2019 Zhejiang University rapes
- Native name: 浙江大学强奸案
- Date: February 22, 2019
- Location: Sandu, Xihu District, Hangzhou;
- Type: Rape cases
- Convicted: April 17, 2020
- Sentence: 1.5 years in jail + 1.5 years in jail with reprieve

= 2019 Zhejiang University rapes =

Series of crimes in China

The 2019 Zhejiang University rapes refer to a series of rapes committed by a student of Zhejiang University, one of China's most prestigious universities. The rapes came under spotlight in July 2020. Upon their exposure, the university's disciplinary action was widely criticised for being too lenient.
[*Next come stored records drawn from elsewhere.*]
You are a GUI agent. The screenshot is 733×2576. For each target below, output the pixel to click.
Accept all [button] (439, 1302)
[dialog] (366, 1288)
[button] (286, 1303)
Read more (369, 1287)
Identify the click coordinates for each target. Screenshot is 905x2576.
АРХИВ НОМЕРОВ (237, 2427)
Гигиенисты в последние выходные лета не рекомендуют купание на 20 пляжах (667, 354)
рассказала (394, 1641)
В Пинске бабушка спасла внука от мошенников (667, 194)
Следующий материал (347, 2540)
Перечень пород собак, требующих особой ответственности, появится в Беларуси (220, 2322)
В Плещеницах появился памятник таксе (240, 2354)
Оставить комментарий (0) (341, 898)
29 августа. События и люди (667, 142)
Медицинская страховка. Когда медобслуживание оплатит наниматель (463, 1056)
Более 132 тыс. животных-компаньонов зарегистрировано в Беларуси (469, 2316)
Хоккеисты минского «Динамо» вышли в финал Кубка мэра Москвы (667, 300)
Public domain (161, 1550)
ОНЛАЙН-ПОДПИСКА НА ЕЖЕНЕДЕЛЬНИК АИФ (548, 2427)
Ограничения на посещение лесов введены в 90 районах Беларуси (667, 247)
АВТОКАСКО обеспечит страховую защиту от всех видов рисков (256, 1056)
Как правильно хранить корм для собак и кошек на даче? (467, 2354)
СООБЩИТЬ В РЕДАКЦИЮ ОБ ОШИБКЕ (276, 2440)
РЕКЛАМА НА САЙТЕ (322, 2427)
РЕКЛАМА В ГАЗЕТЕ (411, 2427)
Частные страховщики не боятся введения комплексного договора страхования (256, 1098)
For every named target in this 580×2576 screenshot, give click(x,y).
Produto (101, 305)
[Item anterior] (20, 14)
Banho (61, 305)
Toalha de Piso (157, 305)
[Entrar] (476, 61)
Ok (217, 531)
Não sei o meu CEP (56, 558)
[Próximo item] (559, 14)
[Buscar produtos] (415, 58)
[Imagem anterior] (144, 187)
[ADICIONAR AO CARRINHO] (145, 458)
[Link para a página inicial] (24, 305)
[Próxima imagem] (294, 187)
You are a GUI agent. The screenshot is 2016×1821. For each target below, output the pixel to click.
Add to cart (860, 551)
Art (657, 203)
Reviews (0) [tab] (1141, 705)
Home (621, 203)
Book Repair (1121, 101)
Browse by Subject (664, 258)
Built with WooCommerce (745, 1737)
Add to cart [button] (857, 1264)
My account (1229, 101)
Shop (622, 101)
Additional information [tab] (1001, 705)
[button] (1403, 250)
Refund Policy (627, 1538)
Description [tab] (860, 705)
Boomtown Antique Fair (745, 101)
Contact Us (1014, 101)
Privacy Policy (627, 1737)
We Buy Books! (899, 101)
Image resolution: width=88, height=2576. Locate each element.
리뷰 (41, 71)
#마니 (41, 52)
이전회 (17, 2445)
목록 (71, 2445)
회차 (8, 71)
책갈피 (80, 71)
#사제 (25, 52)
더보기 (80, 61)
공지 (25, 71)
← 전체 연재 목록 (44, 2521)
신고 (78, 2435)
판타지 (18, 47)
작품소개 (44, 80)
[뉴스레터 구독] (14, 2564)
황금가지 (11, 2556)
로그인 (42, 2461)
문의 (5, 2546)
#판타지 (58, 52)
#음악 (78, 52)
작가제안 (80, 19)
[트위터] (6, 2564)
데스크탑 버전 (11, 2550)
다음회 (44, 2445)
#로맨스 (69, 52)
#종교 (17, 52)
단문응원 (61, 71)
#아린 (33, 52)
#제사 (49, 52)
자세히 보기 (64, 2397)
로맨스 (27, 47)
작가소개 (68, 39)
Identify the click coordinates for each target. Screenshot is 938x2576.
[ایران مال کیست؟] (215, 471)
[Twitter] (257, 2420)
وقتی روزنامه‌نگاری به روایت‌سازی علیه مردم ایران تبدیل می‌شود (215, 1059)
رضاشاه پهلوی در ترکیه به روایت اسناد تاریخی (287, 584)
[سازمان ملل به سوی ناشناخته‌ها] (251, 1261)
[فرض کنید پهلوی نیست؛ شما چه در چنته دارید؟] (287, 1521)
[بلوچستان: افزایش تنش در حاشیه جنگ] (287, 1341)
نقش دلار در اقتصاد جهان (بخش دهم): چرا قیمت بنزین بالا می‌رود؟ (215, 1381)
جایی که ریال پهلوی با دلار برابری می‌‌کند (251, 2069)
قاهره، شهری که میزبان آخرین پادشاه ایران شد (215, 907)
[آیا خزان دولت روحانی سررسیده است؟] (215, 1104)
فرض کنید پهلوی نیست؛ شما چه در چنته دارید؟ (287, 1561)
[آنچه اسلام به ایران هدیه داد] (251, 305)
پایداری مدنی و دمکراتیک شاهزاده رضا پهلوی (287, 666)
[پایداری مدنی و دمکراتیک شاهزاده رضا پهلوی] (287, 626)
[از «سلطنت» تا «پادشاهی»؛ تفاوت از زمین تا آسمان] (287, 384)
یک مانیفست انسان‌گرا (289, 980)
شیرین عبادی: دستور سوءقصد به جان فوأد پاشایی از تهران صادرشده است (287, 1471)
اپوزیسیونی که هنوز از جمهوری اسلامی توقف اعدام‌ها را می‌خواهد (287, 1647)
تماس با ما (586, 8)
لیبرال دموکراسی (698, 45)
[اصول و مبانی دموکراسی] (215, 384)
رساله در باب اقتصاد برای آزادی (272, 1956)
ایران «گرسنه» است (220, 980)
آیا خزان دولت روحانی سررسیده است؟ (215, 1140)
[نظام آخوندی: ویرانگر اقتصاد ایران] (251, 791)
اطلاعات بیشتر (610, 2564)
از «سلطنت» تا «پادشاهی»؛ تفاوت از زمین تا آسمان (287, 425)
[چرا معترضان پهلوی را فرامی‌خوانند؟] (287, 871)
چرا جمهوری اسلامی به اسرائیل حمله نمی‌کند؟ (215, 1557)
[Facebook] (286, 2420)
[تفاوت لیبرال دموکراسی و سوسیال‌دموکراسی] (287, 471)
The university eventually expelled the student on 31 July.

== Event ==
The student was an undergraduate student of civil engineering named Nuerte Bate'er (努尔特·巴特尔 (努爾特·巴特爾)), who is an ethnic Kazakh. On 17 April 2020, he was convicted of rape by the People's Court of Xihu District, Hangzhou, which sentenced him to one year and a half in jail and one year and a half in jail with reprieve. According to the criminal verdict, the student took a drunk female to a rented room in Sandun, Xihu, on 22 February 2019, kissing and touching the vagina of the female. The female fought against his behaviour and claimed to call the police, after which the student didn't continue the rape and then turned himself in to the police.

The event came to public attention when Zhejiang University announced its disciplinary action towards the student, i.e., one-year on-campus observation, on 21 July 2020. The university came under intense criticism for allowing an ethnic minority student convicted of rape to remain enrolled. Nine students came to The Beijing News, claiming that they had been sexually harassed by the student. After judiciary conviction, the student posted on WeChat Moments about his tourist travels, which made the public question whether he ever regretted, leading to wide criticism for the university's decision of being too lenient for sexual harassments. The overwhelming public opinions made the university review the case.

On 31 July, the university decided to expel the student.